We'll be back later this year and maybe some of that will change, but that's where my head and my heart are at right now. None of those relationships are beyond repair, but from where I'm standing right now, it looks like it would be a lot of work. And that's what long distance friendships take anyway.

While we were there, we did see a lot of people. We were able to catch up with friends and family. We got to see a lot of people at my brother's wedding as well. It was great seeing family friends I hadn't seen in years and family and friends who weren't able to make it across the pond to our wedding. We answered questions about our wedding and our life abroad. People kept bringing up my lack of driving and now Luke is really pushing for me to take lessons. It was a lot of the same, as those things go, but it was also a reminder that this isn't my home anymore.
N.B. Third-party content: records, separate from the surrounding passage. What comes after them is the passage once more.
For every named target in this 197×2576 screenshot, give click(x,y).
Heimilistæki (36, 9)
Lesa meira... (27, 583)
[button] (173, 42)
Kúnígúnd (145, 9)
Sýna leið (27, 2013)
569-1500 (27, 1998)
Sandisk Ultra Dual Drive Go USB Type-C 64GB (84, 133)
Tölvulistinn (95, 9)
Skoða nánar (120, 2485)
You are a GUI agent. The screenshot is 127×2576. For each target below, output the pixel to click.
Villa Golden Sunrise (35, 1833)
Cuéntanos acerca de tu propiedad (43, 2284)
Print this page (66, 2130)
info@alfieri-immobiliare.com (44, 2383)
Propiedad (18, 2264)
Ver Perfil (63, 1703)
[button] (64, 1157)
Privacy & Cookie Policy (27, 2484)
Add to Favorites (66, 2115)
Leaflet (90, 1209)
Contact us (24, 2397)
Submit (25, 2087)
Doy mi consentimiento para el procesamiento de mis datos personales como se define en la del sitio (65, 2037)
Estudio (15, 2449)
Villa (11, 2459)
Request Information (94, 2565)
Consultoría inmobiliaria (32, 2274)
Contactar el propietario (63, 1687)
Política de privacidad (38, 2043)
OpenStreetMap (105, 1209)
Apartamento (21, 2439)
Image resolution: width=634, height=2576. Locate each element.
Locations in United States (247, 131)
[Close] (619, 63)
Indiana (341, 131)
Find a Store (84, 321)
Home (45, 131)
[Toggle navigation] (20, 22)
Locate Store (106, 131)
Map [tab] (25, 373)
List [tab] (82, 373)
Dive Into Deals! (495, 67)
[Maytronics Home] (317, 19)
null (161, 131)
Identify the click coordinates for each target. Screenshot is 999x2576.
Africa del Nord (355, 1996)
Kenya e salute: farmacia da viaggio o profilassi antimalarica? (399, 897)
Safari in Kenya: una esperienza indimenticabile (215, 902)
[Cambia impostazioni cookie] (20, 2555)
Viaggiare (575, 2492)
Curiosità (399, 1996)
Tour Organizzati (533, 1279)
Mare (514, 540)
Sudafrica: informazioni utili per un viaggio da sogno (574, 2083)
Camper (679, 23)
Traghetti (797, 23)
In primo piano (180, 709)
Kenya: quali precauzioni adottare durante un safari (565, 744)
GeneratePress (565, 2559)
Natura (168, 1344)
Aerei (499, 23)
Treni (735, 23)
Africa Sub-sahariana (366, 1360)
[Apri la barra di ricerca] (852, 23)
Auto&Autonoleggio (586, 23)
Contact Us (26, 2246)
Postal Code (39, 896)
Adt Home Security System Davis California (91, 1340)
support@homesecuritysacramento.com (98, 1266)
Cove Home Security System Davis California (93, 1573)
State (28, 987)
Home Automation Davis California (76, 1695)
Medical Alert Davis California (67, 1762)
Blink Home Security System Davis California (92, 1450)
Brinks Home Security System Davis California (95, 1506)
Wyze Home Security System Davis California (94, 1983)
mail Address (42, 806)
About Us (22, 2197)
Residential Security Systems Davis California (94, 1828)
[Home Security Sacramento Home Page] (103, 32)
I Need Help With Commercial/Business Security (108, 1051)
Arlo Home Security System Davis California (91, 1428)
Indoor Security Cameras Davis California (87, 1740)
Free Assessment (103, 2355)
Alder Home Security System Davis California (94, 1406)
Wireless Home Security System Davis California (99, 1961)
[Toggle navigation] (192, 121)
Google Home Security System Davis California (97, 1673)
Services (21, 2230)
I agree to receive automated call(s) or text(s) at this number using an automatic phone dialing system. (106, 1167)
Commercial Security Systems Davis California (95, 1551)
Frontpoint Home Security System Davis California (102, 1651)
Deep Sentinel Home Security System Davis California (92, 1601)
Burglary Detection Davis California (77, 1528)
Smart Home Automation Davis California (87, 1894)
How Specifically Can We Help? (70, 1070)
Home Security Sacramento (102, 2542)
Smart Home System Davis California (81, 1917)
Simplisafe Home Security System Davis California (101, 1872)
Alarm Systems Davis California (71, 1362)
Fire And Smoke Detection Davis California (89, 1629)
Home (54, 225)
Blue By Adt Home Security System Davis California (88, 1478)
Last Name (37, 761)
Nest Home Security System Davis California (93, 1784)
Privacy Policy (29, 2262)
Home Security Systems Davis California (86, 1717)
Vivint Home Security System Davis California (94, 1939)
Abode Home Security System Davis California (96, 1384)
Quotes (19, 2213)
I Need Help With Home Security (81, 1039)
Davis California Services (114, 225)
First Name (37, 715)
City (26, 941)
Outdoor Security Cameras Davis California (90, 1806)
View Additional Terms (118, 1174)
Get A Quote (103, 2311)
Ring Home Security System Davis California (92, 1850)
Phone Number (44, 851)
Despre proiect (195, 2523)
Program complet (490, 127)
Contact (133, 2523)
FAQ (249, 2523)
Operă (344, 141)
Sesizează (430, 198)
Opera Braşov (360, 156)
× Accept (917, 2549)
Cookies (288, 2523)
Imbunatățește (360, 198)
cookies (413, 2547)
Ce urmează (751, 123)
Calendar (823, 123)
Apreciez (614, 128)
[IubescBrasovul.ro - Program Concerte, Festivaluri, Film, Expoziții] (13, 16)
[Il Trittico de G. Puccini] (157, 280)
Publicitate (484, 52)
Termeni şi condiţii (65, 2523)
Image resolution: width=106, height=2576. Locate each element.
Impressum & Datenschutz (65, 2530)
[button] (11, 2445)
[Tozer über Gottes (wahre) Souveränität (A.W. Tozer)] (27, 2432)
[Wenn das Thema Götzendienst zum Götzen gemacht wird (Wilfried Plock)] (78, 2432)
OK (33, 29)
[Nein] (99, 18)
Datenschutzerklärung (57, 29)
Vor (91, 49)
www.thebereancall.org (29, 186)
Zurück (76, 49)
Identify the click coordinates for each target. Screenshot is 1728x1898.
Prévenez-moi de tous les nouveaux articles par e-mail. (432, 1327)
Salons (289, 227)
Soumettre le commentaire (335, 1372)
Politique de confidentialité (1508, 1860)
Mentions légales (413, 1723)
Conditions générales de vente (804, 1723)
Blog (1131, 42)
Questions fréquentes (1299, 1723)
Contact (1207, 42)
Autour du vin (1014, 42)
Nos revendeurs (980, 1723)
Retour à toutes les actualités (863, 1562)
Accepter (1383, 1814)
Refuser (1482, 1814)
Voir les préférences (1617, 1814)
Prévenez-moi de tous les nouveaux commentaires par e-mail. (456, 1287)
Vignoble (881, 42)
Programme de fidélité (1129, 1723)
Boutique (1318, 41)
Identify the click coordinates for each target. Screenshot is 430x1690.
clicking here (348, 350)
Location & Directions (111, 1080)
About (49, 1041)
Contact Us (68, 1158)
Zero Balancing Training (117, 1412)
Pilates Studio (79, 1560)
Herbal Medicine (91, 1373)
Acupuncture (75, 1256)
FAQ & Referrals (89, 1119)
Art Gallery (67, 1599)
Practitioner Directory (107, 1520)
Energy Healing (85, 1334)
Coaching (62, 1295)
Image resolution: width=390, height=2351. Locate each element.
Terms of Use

I would have seen a lot of those people in the last year. I would have caught up with them more frequently. I would have met some of my friends' kids already. 

The most frequent question we were asked is if we would ever move back. The reasons that we chose the UK a year and a half ago haven't changed, so it's difficult to say. We're both open to the idea of moving back eventually, but it wouldn't be under these circumstances. I suppose moving back would be tough as well because the longer I stay here, the more here feels like home. We'll always be leaving behind people we love and places we'll miss. We'll always be closing the door on a chapter of our lives and even if we arrive back at that door, we won't be the same people as the two who left. 

Maybe this post seems depressing or all over the place. But the truth is I'm still processing being home. I'm still digging to the bottom of why in the middle of one night while we were there, in the darkness, I buried my face in Luke's arm and quietly asked him not to hate me for wanting to move back right away. I'm still digging to the bottom of why when we opened the door to our house when we got back, I felt a wave of relief and peace come over me at the threshold to our home.

Sometimes it feels like I don't belong in either place. Like I'm straddling both worlds, unable to fully commit to either. But I keep coming back my friend's words: Why can't I belong to both places?